A insegurança relacionada à violência e criminalidade também é um fator de peso. O estudo indica que 12,1% dos idosos brasileiros consideram sua vizinhança muito insegura, o que representa aproximadamente 3,8 milhões de pessoas vivendo em contextos de medo e vulnerabilidade social. Essa percepção é transversal entre gêneros e faixas etárias, indicando um problema disseminado.
Hipertensão e Perda de Capacidade Funcional são Preocupações Constantes
A hipertensão arterial sistêmica continua sendo uma condição de saúde relevante entre os idosos. A pesquisa identificou que 34,4% dos idosos apresentam níveis de pressão arterial compatíveis com hipertensão (14 por 9 ou acima), totalizando cerca de 11 milhões de brasileiros que necessitam de acompanhamento clínico.
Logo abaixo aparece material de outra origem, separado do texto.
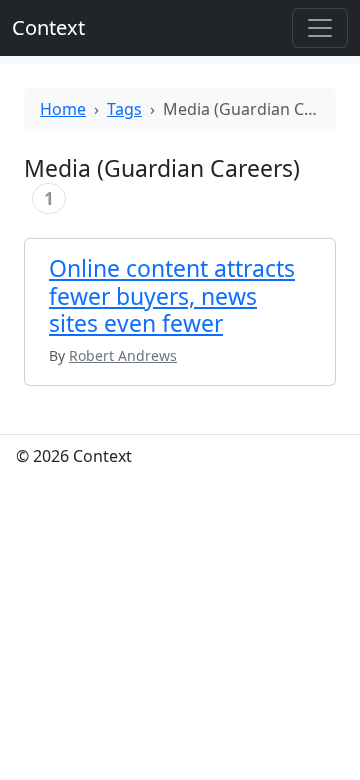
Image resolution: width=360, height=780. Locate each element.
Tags (124, 109)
A prevalência da hipertensão aumenta com a idade, alcançando 40,1% entre pessoas com 80 anos ou mais. Os pesquisadores ressaltam a importância do rastreamento regular e do fortalecimento da atenção primária para evitar o subdiagnóstico e complicações graves.
A perda da capacidade funcional é outro eixo central do estudo. Os resultados mostram que 20,4% dos idosos brasileiros têm dificuldade em realizar ao menos uma atividade básica da vida diária, como se vestir, tomar banho ou levantar da cama. Isso afeta cerca de 6,5 milhões de pessoas, impactando sua autonomia e demandando suporte de familiares e sistemas de saúde.
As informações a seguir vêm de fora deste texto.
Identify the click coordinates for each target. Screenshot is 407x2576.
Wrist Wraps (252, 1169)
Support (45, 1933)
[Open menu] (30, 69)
A limitação funcional é mais acentuada entre as mulheres idosas (23,1%) e aumenta drasticamente com a idade, atingindo 44,2% entre aqueles com 80 anos ou mais.
Fragilidades na Rede de Apoio e o Papel Essencial do SUS
A pesquisa Elsi-Brasil também expõe fragilidades na rede de apoio aos idosos. Entre aqueles com dificuldades de realizar atividades diárias, apenas 37,9% recebem ajuda. A proporção de idosos que recebem auxílio aumenta com a idade, mas ainda é limitada.
Um dado alarmante é que somente 5,8% dos cuidadores relataram ter recebido algum tipo de treinamento, evidenciando a ausência de políticas estruturadas de formação e suporte. O cenário aponta para a necessidade urgente de políticas integradas de cuidado de longa duração e apoio domiciliar.
O Sistema Único de Saúde (SUS) se reafirma como a principal base de cuidado para a população idosa brasileira, com cerca de dois terços dos idosos tendo o SUS como única fonte de atenção à saúde. A Estratégia Saúde da Família (ESF) também se destaca, vinculando 69,2% dos idosos.
A coordenadora do Elsi-Brasil reforça que o SUS e a ESF são estruturas essenciais para a promoção do envelhecimento saudável, especialmente em um país marcado por desigualdades sociais e econômicas.
Plataforma Online Amplia Acesso a Dados sobre Envelhecimento
O painel de indicadores sobre envelhecimento, lançado junto com os resultados da terceira onda do Elsi-Brasil, oferece acesso público a informações detalhadas sobre múltiplas dimensões do envelhecimento no país. A ferramenta visa apoiar pesquisadores, gestores públicos e a sociedade civil no monitoramento das condições de vida e necessidades da população idosa.
Alinhado à Década do Envelhecimento Saudável (2021-2030) da ONU, o painel adota uma visão ampliada do envelhecimento, que vai além da ausência de doenças e considera autonomia, capacidade funcional, segurança e condições ambientais como pilares essenciais para o bem-estar.
A pesquisa Elsi-Brasil, iniciada em 2015-2016, tem metodologia harmonizada internacionalmente e integra um grupo de pesquisas globais sobre envelhecimento, posicionando o Brasil como referência na produção de conhecimento científico sobre o tema.